◆ **Requirements**: Take the part of the entries that opens with the line containing "The width and height of the screenshot is (1167, 781)." and closes with the line containing "click(66, 180)", and swap "node" for "edge". Write out only those lines, with nothing else changed.

◆ **Supplied records**:

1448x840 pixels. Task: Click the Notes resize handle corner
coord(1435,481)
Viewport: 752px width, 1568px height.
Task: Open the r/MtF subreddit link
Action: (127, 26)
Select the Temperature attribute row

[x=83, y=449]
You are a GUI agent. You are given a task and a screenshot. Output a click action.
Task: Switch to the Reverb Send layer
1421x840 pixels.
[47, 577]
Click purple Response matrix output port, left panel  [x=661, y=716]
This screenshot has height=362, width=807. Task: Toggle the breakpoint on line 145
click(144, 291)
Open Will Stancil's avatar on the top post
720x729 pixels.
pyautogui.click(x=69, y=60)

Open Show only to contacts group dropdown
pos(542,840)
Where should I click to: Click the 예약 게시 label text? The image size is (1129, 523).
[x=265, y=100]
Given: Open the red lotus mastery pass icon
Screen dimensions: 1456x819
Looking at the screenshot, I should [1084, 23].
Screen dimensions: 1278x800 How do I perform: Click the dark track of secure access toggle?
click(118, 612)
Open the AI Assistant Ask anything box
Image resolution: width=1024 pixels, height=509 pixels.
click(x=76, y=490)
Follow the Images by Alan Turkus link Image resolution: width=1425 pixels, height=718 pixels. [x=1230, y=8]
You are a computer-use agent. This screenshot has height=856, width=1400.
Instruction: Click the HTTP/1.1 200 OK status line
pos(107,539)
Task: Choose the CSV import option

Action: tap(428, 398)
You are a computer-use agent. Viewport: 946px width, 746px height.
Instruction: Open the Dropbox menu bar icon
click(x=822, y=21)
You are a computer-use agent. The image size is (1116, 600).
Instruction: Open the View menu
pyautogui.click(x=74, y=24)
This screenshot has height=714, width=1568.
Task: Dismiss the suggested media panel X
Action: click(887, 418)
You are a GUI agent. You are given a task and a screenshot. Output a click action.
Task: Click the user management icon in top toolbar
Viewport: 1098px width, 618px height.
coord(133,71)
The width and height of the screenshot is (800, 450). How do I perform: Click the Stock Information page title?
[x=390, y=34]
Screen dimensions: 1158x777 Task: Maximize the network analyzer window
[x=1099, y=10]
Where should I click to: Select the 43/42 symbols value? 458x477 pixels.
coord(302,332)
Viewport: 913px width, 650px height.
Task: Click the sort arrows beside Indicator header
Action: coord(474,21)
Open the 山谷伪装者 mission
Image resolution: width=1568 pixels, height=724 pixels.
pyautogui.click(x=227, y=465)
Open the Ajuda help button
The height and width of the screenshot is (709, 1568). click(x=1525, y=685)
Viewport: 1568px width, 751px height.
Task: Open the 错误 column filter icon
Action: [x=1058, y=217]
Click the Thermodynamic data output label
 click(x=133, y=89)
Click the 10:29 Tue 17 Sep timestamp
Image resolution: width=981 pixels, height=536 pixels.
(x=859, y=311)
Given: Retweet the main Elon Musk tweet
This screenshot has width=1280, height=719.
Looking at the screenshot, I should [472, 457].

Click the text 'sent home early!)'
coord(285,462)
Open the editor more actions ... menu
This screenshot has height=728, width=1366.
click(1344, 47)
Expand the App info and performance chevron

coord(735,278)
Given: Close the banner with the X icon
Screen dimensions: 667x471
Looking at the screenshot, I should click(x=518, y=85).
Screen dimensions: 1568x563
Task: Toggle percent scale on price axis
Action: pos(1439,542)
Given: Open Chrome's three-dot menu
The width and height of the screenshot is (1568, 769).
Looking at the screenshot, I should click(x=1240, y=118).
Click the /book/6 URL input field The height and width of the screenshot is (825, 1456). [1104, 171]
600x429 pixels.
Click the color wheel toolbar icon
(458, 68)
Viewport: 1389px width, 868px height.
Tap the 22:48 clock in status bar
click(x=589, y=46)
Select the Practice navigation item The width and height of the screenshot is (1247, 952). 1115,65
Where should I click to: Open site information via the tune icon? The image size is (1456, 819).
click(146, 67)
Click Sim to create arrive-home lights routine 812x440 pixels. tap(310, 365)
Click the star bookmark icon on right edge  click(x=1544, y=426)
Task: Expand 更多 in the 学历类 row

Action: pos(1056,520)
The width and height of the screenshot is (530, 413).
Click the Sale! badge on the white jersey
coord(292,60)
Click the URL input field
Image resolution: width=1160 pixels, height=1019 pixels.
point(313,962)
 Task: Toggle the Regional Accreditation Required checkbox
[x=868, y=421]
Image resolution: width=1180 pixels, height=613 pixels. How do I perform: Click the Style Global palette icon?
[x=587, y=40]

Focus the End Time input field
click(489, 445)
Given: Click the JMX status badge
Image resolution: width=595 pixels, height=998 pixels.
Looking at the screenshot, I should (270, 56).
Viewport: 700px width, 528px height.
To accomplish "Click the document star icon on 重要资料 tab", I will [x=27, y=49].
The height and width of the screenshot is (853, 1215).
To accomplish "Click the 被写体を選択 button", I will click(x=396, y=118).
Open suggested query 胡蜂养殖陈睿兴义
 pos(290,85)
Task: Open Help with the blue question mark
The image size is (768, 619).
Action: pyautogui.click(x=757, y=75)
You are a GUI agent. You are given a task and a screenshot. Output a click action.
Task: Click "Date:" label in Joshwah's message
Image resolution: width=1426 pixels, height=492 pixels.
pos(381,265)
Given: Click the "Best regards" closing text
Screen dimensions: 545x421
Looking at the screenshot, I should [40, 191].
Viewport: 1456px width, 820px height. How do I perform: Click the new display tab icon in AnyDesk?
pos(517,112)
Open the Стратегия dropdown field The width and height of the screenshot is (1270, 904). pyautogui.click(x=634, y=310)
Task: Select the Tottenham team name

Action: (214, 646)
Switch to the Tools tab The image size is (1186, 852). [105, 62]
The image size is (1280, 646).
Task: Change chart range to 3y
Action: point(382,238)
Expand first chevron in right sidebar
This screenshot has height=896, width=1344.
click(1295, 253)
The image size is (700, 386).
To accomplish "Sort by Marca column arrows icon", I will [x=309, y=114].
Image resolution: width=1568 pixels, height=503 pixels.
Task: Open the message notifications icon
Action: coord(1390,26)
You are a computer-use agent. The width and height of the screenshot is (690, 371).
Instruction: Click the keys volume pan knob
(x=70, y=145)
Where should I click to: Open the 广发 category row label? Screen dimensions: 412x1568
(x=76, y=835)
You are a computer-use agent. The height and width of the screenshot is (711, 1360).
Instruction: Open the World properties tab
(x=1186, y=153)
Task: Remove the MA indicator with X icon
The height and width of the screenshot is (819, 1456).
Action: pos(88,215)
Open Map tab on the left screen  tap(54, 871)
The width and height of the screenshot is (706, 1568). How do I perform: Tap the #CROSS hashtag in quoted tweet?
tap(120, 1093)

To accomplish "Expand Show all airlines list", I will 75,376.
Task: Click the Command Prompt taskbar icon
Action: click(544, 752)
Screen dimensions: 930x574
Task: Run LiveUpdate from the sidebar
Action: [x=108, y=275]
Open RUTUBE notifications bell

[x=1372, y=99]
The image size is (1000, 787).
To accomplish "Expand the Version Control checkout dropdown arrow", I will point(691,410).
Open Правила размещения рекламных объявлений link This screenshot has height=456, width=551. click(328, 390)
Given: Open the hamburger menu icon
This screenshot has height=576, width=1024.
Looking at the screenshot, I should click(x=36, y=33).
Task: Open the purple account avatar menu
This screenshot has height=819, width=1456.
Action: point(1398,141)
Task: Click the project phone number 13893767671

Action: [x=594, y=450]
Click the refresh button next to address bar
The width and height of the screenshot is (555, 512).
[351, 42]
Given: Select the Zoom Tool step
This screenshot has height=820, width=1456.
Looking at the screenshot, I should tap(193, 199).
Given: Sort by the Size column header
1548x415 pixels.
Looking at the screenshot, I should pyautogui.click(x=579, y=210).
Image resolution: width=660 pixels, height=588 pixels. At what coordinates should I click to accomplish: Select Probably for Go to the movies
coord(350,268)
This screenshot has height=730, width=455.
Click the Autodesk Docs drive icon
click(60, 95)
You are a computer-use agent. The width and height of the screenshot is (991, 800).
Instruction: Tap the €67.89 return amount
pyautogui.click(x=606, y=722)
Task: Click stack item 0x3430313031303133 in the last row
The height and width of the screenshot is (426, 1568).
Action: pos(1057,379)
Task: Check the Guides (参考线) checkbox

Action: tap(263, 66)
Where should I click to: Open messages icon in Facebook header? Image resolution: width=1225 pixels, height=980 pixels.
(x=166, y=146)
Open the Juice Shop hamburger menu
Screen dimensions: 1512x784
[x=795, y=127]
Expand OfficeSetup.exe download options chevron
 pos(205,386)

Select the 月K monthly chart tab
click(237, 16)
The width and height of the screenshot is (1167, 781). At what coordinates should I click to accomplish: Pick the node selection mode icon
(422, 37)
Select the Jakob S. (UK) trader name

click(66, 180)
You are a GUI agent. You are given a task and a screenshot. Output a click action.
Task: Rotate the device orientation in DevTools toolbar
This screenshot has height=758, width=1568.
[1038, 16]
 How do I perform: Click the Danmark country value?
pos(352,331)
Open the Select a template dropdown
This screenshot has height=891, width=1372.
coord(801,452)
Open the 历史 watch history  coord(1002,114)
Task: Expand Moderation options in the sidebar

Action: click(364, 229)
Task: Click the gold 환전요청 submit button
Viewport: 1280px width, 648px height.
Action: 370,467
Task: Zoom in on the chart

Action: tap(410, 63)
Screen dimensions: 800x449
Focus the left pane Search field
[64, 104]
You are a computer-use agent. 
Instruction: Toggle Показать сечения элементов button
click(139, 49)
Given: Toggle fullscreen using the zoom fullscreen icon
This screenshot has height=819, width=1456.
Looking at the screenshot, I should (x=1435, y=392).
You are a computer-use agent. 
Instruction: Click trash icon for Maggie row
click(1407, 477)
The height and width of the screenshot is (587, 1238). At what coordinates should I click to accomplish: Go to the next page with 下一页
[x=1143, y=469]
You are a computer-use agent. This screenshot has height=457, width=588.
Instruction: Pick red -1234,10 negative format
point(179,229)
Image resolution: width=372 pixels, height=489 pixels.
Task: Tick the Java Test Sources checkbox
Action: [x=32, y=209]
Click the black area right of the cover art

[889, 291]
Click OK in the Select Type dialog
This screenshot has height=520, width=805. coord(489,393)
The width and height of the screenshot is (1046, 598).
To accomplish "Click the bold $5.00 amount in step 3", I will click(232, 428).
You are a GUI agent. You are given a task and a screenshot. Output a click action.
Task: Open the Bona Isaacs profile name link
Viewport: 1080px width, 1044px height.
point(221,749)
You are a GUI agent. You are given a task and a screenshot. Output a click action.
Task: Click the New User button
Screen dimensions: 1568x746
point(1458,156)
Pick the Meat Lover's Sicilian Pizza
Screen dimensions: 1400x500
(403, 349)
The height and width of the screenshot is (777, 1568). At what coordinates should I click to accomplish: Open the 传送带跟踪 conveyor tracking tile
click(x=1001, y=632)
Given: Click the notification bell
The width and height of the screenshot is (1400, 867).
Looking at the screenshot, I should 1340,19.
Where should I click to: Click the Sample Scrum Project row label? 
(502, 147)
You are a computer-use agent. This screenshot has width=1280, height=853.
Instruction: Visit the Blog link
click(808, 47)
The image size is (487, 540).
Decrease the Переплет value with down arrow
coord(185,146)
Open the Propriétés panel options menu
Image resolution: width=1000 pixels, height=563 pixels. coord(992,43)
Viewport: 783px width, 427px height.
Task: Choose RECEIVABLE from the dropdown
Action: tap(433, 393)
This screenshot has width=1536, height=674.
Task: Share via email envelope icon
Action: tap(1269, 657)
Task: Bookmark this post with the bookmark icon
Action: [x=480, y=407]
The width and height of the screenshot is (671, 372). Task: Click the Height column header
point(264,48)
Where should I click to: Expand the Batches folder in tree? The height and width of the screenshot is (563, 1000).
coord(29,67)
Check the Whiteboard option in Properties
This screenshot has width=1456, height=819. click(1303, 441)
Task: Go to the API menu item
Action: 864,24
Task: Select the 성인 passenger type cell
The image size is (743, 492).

◆ **Problem solution**:
The width and height of the screenshot is (1167, 781). At what coordinates should I click to accomplish: Pick the edge selection mode icon
(422, 37)
Select the Jakob S. (UK) trader name

click(66, 180)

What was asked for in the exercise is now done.